Every year my youngest uncle will prepare a family Eid photobook. Carefully selected photographs i.e. singular or family portraits, family gatherings, family houses, candid shots etc. adorn the pages. He started this tradition along with his personalized family Eid DVDs about 3 years ago in his attempt to create a keepsake for the family, and passing it on to future generations.
On Eid Adha, he brought the photobook. My uncle is known to have a flair in capturing embarrassing images. Gritting my teeth, I flipped through the pages and squirmed at the photos. *it wasn't as bad as last years' ~pheww*
The final leafs had old photos of unfamiliar faces.
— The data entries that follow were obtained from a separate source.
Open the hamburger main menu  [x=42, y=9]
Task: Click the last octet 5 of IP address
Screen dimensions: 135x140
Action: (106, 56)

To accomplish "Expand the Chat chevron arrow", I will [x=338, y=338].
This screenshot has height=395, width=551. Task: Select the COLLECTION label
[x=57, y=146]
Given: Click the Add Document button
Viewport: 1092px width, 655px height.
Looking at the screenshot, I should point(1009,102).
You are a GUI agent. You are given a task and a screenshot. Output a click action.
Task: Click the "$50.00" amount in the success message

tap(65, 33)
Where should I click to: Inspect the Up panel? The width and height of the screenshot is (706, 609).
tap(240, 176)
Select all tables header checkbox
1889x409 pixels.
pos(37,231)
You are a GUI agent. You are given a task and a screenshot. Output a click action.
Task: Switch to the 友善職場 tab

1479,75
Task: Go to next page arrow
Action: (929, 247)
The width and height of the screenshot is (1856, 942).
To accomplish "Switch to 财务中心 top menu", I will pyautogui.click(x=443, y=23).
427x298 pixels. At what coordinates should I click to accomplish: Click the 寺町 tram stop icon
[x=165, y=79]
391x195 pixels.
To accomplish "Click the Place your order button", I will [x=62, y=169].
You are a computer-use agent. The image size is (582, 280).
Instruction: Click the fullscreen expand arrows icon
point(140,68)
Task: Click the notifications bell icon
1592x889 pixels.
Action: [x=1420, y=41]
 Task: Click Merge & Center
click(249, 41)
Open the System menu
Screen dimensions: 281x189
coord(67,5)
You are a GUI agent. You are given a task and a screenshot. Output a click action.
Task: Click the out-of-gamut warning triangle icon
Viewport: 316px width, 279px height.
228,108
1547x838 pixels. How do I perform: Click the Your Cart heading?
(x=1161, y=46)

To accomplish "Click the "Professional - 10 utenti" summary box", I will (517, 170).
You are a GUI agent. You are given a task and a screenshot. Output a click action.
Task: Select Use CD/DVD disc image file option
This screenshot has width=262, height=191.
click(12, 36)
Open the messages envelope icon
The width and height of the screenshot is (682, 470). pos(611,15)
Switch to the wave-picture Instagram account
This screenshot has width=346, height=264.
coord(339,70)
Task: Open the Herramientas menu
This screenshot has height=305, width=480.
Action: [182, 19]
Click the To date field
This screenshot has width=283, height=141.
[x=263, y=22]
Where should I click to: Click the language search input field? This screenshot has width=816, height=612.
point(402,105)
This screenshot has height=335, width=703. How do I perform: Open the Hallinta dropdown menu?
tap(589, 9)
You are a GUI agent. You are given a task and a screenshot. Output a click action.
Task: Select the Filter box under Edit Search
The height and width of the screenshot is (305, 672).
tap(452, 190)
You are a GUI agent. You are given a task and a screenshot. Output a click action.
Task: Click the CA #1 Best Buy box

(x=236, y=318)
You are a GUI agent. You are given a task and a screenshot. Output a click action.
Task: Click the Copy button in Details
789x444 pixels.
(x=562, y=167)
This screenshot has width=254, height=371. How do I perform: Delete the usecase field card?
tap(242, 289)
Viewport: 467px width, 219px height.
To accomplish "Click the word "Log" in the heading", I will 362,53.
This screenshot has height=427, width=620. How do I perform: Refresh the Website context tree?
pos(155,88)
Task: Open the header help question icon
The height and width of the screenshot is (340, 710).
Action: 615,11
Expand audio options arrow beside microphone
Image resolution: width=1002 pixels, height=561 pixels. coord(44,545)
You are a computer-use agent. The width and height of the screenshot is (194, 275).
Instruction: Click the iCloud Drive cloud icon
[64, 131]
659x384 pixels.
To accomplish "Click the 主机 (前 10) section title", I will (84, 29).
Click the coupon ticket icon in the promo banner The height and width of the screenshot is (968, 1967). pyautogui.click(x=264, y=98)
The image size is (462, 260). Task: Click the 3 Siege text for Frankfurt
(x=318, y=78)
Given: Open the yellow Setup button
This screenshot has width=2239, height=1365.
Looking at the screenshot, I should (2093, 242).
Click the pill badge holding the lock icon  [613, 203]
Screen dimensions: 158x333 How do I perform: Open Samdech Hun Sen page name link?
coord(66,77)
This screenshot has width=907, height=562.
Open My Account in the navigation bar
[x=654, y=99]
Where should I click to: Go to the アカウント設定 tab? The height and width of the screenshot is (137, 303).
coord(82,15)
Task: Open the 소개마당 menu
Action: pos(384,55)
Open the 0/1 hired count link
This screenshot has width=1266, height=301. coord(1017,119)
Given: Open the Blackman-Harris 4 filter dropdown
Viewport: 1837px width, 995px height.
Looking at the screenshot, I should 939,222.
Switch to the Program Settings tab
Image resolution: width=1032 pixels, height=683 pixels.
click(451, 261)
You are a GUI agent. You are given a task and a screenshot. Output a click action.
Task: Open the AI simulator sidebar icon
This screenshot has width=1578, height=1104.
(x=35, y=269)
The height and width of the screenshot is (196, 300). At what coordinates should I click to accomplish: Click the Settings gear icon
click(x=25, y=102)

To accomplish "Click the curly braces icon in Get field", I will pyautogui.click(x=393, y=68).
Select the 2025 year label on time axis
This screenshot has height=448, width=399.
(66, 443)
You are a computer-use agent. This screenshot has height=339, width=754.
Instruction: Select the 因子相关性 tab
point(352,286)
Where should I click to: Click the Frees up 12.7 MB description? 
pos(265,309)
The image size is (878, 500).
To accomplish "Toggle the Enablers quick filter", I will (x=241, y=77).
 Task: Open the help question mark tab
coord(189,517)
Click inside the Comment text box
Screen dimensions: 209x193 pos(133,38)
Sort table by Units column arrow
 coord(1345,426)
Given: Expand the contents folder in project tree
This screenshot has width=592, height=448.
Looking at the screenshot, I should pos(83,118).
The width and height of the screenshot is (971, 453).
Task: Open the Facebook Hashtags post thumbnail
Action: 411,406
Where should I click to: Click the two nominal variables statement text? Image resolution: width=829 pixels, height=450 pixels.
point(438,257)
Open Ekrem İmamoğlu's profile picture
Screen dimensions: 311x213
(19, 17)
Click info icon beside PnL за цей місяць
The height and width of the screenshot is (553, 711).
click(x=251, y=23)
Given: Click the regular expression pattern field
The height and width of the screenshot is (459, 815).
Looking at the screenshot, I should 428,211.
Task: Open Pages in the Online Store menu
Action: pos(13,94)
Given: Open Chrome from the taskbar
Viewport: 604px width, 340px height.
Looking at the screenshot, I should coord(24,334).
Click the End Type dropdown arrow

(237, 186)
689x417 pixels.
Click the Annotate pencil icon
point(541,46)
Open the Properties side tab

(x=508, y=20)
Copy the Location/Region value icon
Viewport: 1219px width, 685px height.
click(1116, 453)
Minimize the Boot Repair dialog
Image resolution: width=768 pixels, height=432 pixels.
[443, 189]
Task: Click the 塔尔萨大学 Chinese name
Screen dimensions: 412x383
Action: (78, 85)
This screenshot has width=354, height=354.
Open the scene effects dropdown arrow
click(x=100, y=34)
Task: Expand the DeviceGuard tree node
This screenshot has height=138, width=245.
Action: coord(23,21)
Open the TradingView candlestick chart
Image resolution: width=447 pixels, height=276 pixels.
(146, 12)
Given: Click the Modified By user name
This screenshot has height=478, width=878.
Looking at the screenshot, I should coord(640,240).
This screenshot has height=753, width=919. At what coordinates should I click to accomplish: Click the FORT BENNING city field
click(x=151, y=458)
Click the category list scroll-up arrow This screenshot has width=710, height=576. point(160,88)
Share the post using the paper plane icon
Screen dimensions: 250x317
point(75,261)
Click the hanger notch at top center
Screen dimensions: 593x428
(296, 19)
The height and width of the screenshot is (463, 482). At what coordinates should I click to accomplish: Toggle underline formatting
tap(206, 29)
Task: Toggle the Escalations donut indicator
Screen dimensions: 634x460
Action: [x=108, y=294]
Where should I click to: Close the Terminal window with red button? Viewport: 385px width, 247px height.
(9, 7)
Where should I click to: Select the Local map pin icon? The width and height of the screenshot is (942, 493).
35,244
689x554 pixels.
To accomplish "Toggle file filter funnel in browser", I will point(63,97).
Mum :: As a city child, you are not exposed to the life of a kampung community. In those days, we regard our neighbors as our extended family. The concern then was sharing our happiness and sadness with each other, regardless whether you're a Malay, Chinese or Indian.
*Kampung = village
Mum is quite right. Life in the city, with its endless hustle and bustle leaves little importance in instilling neighborliness.
Ask yourself ...
- How many of us know the difficulties our neighbors go through?
- How many of us know the names of every single member in our neighbors' family?
- How many of us speak to our neighbors on a daily basis?
When I talk to my neighbors in KL, they will say; "I knew your grandparents / know your parents."
I hope there will come a day when their kids will say the exact thing to me too.